* Information provided
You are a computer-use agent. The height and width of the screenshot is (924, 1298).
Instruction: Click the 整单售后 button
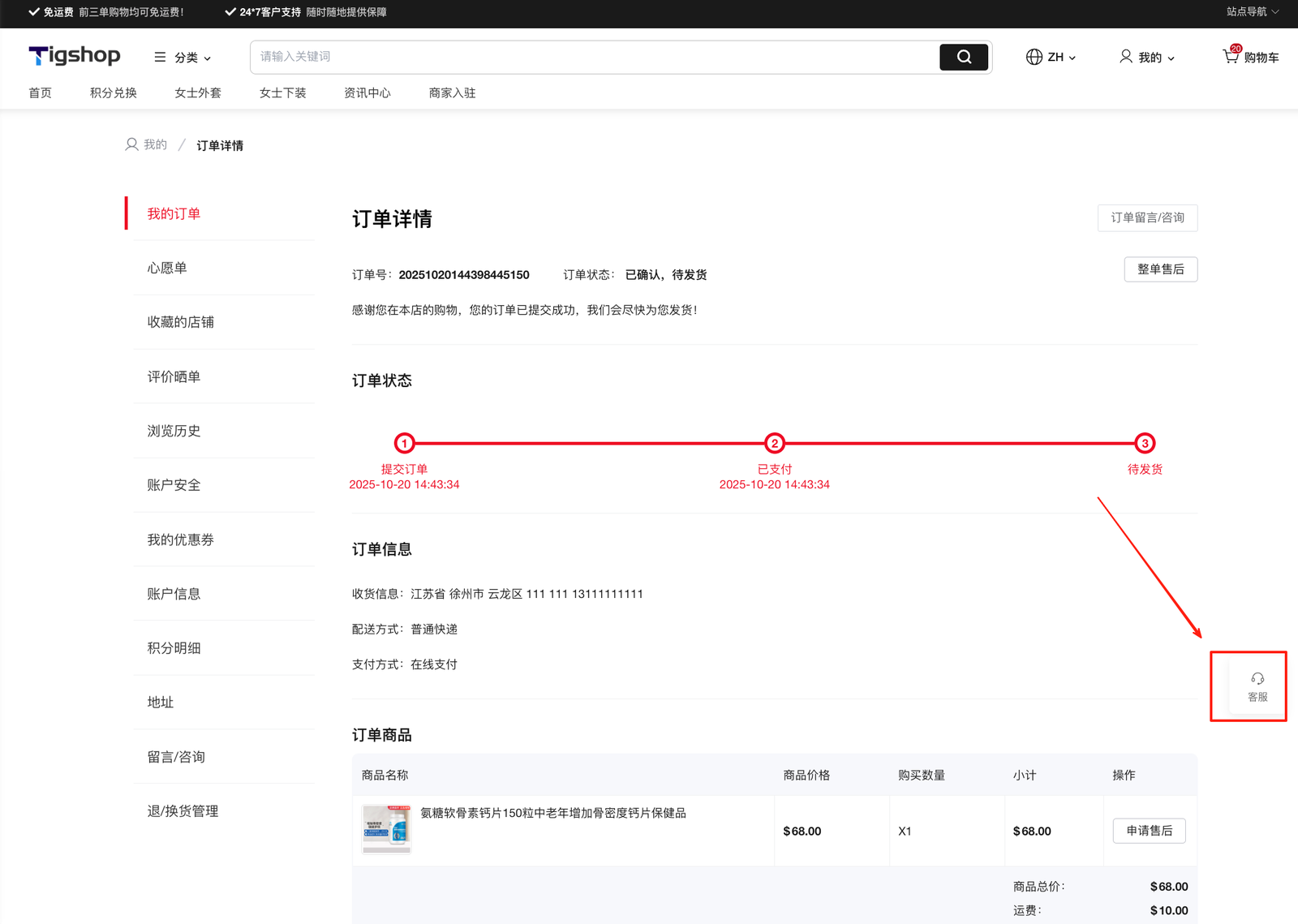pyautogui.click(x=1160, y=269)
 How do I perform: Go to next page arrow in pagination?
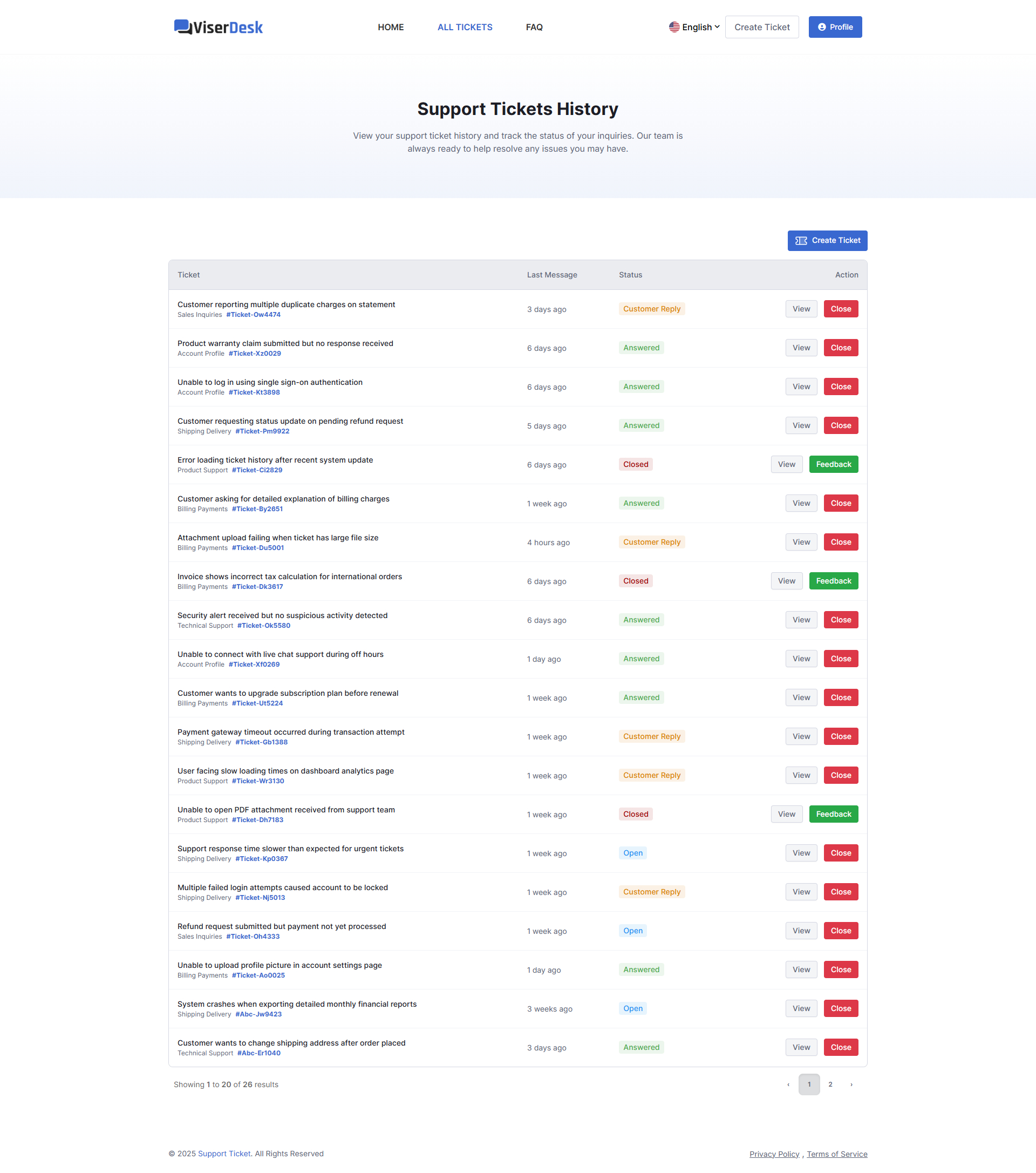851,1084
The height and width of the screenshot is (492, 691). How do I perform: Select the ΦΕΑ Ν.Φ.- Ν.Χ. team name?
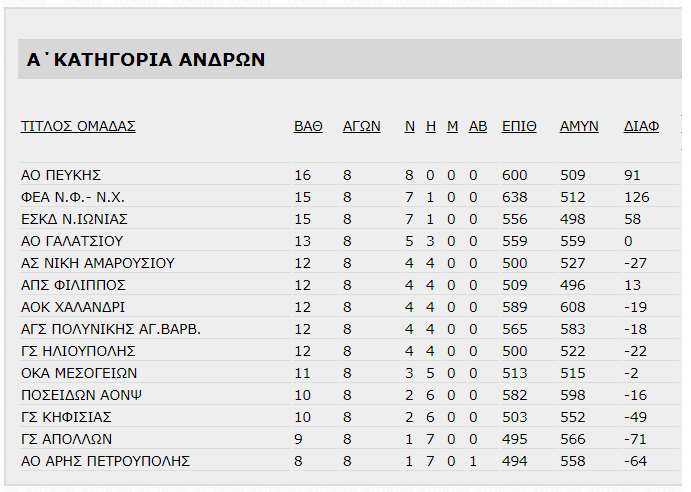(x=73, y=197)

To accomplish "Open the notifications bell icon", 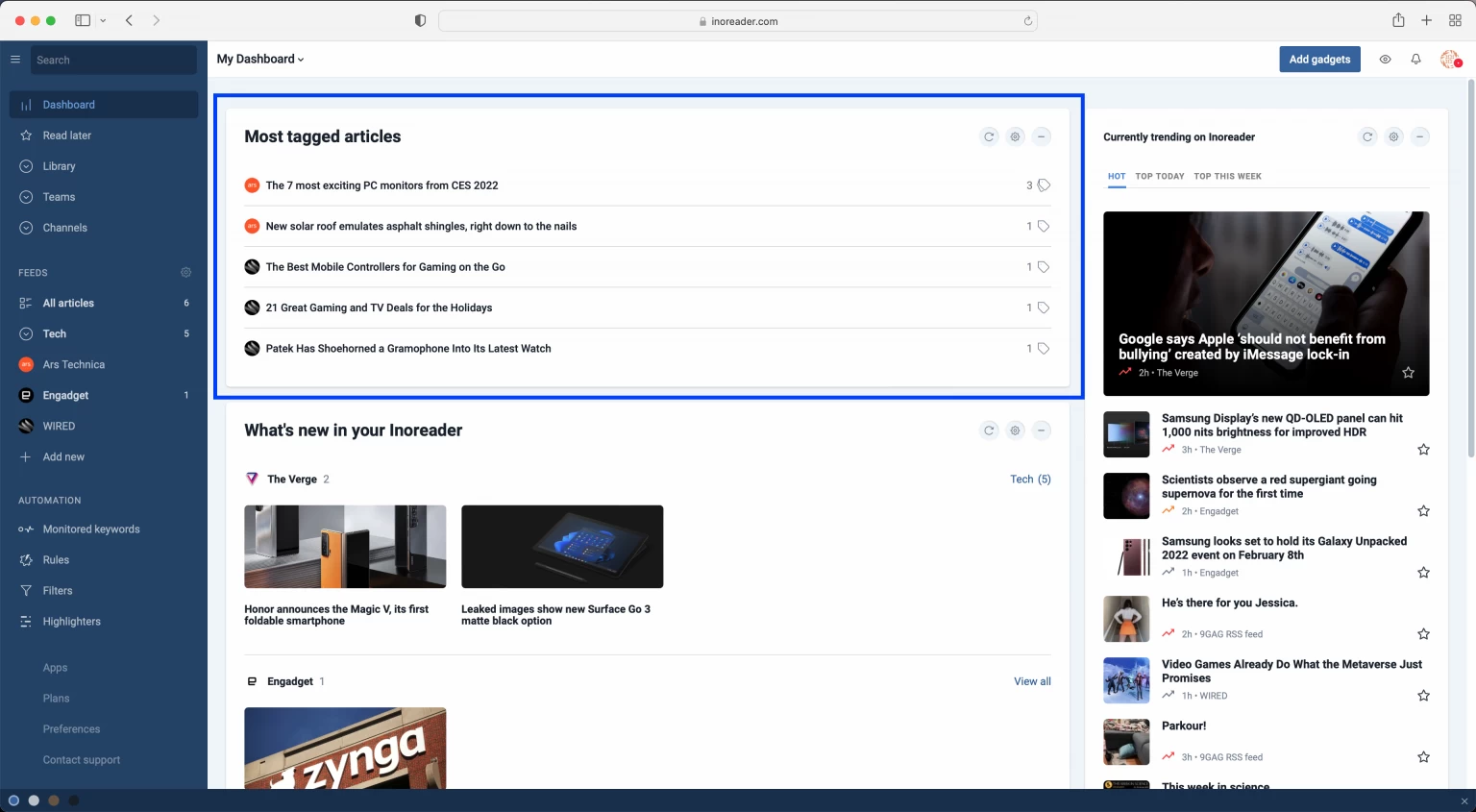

* Task prompt
Pick out each of the rows above that contains the word "height", and copy those rows in full.

* Exercise solution
You are a computer-use agent. The height and width of the screenshot is (924, 1298).
The height and width of the screenshot is (492, 691). How do I perform: Select the ΦΕΑ Ν.Φ.- Ν.Χ. team name?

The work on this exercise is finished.